* Your goal
What lines in the records below contain the string "dialog"? Copy every one.

== Data for the task

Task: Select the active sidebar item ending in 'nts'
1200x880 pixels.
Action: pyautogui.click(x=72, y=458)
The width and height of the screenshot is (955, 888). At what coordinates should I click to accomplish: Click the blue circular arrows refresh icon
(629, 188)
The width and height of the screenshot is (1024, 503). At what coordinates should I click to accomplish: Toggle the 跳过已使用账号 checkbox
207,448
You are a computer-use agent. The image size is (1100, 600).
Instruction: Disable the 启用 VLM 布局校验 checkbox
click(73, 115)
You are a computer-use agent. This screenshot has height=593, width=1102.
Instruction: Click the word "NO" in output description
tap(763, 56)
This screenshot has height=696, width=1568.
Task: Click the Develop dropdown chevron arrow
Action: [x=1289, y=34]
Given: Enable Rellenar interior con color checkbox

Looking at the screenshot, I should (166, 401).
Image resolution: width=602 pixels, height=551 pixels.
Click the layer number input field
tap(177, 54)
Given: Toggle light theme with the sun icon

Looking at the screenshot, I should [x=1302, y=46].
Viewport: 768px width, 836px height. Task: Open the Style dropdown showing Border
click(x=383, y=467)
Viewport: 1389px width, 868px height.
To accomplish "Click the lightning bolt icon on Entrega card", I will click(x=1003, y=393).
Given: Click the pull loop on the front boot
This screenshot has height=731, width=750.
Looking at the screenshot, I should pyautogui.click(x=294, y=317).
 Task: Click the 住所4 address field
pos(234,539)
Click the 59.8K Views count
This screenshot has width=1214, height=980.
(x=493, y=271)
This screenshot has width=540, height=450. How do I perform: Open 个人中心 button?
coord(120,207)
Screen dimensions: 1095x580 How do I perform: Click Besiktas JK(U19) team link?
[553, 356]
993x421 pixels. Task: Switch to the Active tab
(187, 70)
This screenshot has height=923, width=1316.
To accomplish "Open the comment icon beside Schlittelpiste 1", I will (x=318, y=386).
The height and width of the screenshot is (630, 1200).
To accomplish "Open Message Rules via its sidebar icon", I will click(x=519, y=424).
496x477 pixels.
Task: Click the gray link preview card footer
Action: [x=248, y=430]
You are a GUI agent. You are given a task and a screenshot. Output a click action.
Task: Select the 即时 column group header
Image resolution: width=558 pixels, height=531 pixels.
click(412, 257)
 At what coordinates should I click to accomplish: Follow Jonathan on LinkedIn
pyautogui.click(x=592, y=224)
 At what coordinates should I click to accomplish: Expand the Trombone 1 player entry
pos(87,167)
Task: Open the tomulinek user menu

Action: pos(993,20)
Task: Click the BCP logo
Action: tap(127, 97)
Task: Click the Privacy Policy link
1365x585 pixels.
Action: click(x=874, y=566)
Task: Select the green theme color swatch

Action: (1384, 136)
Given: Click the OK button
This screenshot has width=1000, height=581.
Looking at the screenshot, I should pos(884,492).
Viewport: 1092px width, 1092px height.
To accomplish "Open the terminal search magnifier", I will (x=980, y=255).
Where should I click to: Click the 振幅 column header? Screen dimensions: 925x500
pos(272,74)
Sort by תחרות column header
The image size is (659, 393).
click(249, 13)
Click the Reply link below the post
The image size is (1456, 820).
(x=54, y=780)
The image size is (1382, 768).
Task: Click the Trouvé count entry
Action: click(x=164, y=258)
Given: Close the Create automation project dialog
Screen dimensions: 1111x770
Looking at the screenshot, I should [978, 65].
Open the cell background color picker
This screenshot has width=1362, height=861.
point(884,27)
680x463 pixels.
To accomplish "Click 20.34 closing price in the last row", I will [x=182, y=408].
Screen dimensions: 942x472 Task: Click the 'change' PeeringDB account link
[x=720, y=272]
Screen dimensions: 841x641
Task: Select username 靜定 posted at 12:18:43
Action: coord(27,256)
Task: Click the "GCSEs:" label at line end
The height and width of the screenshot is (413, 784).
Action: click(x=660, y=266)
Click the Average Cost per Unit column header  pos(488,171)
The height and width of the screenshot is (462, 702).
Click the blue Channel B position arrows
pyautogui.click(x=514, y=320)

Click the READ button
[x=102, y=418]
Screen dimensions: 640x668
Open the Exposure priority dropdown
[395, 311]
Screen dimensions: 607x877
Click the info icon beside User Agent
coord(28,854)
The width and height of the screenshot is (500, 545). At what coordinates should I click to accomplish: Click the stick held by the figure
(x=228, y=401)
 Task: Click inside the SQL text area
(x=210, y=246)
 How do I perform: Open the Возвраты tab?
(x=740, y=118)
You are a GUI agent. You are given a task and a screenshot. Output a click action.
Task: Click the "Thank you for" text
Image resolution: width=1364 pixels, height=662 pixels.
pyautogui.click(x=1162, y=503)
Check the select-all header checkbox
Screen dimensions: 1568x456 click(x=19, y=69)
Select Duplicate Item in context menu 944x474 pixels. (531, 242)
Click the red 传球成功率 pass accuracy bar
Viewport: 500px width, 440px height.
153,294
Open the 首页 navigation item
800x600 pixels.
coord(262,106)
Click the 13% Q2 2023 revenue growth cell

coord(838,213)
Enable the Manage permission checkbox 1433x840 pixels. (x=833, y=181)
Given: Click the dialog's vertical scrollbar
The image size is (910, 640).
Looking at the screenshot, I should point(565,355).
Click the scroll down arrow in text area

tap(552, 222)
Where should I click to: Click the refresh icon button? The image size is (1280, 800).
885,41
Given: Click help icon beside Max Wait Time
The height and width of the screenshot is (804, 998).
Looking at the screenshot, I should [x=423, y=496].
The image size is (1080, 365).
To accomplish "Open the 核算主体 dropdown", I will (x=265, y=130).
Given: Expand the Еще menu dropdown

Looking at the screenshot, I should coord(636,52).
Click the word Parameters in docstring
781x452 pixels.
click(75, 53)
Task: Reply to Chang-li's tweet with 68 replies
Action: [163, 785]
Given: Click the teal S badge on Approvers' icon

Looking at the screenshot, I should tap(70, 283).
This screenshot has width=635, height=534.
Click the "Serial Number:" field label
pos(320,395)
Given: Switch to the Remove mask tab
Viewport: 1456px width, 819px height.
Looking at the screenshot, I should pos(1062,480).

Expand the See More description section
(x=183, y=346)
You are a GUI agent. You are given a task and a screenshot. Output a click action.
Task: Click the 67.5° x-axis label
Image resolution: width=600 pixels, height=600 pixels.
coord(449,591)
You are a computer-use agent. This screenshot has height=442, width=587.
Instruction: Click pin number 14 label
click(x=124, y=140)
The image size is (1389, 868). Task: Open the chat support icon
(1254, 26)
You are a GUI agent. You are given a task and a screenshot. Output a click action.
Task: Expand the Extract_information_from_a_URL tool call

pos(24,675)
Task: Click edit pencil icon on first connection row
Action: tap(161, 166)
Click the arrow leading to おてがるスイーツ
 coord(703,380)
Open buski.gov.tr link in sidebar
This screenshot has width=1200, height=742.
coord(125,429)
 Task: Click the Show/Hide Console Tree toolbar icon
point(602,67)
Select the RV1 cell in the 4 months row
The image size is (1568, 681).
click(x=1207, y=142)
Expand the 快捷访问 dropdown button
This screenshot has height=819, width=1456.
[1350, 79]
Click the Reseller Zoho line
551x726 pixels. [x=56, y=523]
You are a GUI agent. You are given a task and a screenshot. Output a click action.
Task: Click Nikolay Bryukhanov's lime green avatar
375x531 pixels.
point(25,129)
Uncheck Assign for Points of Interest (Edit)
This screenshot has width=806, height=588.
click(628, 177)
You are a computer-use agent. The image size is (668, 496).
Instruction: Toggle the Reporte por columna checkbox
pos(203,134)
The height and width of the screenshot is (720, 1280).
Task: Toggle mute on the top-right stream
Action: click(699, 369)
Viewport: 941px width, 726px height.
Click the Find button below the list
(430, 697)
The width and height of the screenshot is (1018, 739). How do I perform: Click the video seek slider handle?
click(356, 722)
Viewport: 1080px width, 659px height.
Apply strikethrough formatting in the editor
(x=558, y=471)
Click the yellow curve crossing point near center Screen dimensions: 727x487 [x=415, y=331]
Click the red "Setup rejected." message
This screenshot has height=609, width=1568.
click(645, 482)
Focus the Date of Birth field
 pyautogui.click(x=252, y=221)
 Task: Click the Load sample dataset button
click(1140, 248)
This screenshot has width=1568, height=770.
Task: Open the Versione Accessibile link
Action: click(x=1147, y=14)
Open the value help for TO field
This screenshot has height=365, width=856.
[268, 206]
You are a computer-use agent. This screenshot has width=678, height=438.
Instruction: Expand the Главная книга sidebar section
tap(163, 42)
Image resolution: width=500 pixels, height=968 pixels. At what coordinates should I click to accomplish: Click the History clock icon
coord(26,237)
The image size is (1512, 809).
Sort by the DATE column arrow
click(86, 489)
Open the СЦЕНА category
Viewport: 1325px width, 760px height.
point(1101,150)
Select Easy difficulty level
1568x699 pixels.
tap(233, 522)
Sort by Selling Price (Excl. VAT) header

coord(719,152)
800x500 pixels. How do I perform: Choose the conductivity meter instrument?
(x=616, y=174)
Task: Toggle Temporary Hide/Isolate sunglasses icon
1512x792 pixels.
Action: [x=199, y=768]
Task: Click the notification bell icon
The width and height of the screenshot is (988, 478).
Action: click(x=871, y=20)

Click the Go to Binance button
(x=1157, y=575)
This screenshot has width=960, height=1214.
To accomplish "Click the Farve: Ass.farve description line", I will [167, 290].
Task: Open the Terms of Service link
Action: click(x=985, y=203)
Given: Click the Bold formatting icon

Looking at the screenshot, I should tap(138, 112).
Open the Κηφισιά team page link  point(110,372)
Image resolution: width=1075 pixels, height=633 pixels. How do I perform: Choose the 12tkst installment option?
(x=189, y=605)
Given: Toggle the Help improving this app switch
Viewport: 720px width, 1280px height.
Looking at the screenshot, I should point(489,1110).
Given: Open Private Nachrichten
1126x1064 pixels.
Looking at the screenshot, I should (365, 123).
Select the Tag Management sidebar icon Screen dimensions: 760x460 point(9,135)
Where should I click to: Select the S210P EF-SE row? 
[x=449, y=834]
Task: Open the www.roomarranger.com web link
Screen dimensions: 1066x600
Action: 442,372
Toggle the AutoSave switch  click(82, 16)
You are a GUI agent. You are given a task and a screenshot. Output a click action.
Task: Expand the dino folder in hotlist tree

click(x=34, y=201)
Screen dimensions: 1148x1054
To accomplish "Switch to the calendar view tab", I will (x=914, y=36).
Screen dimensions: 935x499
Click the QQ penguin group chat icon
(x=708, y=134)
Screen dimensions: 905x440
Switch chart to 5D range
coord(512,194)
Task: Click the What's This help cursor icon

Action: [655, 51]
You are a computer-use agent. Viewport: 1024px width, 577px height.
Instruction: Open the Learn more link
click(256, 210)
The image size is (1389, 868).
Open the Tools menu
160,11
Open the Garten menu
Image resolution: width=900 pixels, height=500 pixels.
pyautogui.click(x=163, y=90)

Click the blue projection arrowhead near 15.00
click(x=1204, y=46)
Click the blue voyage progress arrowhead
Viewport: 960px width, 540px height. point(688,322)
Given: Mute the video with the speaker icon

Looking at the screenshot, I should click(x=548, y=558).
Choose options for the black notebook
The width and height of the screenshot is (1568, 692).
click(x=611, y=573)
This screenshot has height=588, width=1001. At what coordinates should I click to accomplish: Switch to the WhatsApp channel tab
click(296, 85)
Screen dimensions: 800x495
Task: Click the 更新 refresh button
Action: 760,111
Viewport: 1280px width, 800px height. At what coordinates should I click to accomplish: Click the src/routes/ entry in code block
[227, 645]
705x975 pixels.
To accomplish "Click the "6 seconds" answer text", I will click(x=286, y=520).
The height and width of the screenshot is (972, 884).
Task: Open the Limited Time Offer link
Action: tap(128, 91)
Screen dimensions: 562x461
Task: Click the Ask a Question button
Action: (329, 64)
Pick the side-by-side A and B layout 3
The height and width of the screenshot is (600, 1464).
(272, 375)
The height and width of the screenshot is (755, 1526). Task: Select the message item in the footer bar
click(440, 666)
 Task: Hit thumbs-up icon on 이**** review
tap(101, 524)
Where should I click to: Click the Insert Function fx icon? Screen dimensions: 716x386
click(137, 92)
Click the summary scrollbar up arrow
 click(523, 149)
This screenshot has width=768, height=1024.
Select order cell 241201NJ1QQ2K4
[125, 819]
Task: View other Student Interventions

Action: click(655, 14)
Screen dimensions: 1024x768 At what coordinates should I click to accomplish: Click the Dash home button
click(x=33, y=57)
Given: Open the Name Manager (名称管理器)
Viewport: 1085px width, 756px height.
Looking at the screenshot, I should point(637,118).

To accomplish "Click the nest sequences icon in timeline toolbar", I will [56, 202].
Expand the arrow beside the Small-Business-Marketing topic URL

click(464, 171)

====

* The answer
Given: Close the Create automation project dialog
Given: Click the dialog's vertical scrollbar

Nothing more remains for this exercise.